**TASK DETAILS**: Copy the entries word for word, starting with the line that contains "Select the Taskbar" and continuing through the last line of the entries.
## START PROVIDED RECORDS
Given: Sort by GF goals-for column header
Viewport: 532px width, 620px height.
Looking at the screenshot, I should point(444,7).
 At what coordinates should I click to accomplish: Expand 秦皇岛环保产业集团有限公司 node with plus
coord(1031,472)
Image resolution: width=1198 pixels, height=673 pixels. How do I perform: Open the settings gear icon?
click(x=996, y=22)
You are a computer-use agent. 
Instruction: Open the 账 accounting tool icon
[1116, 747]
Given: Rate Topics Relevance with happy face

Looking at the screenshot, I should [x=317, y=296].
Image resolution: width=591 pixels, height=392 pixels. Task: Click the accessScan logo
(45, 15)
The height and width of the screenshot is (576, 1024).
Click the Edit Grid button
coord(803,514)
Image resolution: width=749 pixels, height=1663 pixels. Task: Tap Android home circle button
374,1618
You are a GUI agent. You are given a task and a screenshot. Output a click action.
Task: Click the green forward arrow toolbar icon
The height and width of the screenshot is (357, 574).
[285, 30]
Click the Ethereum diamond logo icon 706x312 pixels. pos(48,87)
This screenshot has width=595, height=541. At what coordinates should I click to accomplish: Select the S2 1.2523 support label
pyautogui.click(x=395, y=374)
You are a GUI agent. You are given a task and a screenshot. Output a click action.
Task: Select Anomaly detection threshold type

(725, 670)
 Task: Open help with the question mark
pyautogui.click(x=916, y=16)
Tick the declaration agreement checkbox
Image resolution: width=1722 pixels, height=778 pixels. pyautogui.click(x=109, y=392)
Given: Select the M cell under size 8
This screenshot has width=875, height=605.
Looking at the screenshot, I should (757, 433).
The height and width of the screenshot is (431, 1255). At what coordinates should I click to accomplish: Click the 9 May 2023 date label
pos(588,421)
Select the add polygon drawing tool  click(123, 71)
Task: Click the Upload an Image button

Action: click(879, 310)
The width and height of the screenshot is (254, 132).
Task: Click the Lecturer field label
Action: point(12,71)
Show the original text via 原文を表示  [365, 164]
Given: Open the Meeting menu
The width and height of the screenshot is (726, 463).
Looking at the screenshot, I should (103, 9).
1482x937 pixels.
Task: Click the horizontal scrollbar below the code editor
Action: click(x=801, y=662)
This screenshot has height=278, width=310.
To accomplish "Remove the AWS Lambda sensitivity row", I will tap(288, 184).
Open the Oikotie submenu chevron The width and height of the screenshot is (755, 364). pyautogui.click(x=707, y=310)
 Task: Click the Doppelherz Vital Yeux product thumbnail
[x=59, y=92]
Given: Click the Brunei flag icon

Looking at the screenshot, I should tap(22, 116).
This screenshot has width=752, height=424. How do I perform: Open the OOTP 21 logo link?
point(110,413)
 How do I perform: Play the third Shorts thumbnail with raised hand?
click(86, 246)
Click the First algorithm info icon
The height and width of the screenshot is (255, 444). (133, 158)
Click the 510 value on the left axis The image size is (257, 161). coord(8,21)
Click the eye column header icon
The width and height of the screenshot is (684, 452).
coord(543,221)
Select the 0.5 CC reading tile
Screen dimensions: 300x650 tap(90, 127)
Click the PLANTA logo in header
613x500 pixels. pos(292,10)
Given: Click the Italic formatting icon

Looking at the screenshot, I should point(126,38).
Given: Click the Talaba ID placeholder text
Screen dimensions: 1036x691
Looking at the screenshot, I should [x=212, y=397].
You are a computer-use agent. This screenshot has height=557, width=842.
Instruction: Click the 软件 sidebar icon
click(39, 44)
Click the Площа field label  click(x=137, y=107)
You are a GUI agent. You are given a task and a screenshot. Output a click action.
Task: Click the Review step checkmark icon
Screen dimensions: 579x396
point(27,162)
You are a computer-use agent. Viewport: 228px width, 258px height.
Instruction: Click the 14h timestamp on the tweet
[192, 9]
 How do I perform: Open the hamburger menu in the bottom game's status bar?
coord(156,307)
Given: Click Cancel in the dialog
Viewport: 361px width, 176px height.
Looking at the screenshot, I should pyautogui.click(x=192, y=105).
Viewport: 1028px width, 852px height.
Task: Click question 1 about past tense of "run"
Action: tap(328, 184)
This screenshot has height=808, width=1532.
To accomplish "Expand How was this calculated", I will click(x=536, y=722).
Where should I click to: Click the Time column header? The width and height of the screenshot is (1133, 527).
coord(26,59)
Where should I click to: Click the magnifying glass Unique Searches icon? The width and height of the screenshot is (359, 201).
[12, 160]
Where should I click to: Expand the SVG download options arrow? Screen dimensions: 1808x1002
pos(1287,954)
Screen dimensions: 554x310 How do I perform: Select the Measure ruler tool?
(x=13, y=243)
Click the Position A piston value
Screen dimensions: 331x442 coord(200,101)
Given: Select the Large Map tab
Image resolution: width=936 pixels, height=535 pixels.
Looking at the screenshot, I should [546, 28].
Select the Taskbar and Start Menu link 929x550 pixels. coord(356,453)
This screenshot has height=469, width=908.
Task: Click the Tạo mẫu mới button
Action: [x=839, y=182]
## END PROVIDED RECORDS
**ANSWER**:
Select the Taskbar and Start Menu link 929x550 pixels. coord(356,453)
This screenshot has height=469, width=908.
Task: Click the Tạo mẫu mới button
Action: [x=839, y=182]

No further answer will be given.